__Task instructions__: Extract from the entries below, exactly as given, only the lines from the line containing "Open 防火牆與網路保護 from the sidebar" to the line containing "Given: Open 内置服务器 in sidebar", both lines included.

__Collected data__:
↓

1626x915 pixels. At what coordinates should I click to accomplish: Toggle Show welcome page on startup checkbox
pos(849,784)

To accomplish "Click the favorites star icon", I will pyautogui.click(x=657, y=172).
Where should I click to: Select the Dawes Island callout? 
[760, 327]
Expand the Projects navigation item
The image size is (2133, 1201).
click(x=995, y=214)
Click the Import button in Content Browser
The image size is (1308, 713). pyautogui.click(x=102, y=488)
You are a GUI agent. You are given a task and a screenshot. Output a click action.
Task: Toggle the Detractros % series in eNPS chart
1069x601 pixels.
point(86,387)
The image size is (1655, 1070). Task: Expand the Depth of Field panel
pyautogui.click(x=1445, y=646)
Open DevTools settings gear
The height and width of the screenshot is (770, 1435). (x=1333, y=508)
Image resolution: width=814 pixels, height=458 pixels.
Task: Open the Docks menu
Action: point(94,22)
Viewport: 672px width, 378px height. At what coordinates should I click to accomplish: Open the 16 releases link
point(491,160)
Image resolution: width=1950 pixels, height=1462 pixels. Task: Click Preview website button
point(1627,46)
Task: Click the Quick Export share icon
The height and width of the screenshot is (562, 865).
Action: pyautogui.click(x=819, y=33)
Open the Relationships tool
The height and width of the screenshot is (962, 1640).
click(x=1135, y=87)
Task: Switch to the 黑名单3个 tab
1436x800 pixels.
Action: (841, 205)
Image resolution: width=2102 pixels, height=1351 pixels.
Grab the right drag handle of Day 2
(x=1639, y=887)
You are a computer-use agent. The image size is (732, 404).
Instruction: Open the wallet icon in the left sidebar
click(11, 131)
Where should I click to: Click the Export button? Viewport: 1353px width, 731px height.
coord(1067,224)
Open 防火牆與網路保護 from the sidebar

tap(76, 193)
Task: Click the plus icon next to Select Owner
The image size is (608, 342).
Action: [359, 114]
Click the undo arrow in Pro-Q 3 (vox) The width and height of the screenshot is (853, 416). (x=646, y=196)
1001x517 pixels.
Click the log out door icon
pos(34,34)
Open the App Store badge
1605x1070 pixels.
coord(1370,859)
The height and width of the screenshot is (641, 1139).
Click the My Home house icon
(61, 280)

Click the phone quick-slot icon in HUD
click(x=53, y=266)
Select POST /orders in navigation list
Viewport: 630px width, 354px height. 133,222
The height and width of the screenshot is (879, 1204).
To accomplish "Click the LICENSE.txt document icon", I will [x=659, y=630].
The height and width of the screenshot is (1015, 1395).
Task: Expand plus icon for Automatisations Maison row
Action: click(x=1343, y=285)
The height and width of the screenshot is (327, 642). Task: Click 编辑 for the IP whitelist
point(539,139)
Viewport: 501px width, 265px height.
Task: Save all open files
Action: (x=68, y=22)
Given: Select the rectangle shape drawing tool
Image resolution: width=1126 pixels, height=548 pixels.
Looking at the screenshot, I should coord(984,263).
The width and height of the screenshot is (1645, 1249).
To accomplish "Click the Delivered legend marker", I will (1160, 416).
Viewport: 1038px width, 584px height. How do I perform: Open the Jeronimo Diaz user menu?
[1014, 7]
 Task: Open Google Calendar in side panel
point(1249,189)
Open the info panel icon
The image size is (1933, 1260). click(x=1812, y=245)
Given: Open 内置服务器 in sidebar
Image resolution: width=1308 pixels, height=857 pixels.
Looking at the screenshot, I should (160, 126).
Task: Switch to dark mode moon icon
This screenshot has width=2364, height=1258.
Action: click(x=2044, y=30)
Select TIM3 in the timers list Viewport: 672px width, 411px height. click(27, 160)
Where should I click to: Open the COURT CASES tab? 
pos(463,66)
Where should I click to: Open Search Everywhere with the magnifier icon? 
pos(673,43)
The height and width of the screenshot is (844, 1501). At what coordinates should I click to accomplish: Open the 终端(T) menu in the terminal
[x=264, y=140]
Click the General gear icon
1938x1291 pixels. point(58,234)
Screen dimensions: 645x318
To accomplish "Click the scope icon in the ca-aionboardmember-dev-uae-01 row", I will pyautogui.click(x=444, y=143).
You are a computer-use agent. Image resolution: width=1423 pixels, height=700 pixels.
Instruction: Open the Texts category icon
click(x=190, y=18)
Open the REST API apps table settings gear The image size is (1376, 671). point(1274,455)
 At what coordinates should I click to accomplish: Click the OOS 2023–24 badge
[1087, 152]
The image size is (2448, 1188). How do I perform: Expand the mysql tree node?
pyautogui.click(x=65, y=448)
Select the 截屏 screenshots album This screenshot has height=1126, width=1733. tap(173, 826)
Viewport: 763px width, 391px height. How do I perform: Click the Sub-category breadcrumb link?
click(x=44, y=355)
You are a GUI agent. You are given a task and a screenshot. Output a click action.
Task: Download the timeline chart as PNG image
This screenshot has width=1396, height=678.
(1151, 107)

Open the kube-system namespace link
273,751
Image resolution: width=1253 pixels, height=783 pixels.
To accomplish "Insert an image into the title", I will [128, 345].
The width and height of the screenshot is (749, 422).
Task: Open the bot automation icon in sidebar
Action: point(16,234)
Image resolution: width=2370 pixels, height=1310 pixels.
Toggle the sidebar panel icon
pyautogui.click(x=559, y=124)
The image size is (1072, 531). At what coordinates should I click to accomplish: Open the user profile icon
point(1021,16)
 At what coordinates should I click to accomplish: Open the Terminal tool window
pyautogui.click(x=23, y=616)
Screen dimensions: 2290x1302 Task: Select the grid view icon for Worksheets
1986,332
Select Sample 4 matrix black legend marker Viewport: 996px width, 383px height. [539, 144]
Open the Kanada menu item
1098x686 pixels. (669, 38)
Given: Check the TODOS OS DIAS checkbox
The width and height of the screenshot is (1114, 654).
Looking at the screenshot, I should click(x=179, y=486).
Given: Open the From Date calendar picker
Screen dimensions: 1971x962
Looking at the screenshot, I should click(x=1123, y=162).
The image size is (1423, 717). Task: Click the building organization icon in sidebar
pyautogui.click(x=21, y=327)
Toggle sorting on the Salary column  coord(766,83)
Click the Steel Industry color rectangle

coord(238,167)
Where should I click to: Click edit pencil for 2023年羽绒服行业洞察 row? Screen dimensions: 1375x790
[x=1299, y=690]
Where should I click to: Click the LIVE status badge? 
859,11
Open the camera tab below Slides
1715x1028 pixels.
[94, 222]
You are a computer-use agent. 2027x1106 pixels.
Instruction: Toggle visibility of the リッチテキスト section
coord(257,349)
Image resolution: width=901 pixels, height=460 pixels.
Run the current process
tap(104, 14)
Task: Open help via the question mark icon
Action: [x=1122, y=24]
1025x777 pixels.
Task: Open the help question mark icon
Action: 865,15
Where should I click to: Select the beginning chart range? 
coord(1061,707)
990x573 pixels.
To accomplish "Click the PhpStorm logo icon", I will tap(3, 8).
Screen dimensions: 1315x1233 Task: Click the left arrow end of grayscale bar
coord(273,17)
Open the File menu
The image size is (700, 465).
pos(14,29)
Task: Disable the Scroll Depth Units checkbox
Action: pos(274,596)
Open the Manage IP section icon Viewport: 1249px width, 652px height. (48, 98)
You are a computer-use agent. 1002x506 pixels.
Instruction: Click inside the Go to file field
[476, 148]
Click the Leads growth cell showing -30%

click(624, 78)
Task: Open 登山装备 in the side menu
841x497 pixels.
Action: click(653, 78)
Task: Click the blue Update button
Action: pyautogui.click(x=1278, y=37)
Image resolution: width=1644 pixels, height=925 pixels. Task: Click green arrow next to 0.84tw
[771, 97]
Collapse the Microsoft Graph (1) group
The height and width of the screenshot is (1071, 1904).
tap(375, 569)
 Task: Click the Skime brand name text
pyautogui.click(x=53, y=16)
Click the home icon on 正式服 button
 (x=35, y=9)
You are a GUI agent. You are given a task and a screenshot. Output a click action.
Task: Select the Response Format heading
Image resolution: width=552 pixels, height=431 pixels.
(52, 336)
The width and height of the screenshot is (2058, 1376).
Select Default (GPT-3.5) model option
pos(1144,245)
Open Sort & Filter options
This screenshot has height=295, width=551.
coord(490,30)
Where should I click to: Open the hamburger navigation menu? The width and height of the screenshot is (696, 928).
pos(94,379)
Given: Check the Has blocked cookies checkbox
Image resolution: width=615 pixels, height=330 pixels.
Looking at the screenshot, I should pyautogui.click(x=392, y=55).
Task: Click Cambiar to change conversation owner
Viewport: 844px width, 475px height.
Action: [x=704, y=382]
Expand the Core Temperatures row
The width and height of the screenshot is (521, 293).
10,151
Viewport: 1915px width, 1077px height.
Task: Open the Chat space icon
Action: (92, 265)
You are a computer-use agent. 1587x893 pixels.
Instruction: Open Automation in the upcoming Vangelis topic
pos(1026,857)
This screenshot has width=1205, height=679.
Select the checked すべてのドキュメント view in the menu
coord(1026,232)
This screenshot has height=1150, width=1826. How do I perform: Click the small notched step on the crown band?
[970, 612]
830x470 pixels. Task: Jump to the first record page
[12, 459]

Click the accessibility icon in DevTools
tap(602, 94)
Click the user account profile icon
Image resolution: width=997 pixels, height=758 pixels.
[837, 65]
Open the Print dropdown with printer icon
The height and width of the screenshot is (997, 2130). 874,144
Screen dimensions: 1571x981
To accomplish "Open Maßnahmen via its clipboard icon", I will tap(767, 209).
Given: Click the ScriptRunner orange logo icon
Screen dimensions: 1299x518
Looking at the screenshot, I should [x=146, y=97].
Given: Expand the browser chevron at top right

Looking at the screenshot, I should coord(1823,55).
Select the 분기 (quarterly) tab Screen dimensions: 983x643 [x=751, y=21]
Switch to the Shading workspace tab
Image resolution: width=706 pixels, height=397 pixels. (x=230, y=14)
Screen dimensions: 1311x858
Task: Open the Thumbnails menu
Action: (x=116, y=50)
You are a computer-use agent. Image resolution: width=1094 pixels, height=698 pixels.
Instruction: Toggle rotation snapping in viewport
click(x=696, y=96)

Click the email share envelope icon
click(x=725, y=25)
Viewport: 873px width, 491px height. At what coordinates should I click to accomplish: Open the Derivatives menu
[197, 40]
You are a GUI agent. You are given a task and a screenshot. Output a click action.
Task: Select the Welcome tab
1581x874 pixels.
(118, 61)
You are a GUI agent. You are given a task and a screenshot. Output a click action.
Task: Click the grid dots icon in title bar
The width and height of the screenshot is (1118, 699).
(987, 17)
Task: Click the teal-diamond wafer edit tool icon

↑

__Result below__:
Open 防火牆與網路保護 from the sidebar

tap(76, 193)
Task: Click the plus icon next to Select Owner
The image size is (608, 342).
Action: [359, 114]
Click the undo arrow in Pro-Q 3 (vox) The width and height of the screenshot is (853, 416). (x=646, y=196)
1001x517 pixels.
Click the log out door icon
pos(34,34)
Open the App Store badge
1605x1070 pixels.
coord(1370,859)
The height and width of the screenshot is (641, 1139).
Click the My Home house icon
(61, 280)

Click the phone quick-slot icon in HUD
click(x=53, y=266)
Select POST /orders in navigation list
Viewport: 630px width, 354px height. 133,222
The height and width of the screenshot is (879, 1204).
To accomplish "Click the LICENSE.txt document icon", I will [x=659, y=630].
The height and width of the screenshot is (1015, 1395).
Task: Expand plus icon for Automatisations Maison row
Action: click(x=1343, y=285)
The height and width of the screenshot is (327, 642). Task: Click 编辑 for the IP whitelist
point(539,139)
Viewport: 501px width, 265px height.
Task: Save all open files
Action: (x=68, y=22)
Given: Select the rectangle shape drawing tool
Image resolution: width=1126 pixels, height=548 pixels.
Looking at the screenshot, I should coord(984,263).
The width and height of the screenshot is (1645, 1249).
To accomplish "Click the Delivered legend marker", I will (1160, 416).
Viewport: 1038px width, 584px height. How do I perform: Open the Jeronimo Diaz user menu?
[1014, 7]
 Task: Open Google Calendar in side panel
point(1249,189)
Open the info panel icon
The image size is (1933, 1260). click(x=1812, y=245)
Given: Open 内置服务器 in sidebar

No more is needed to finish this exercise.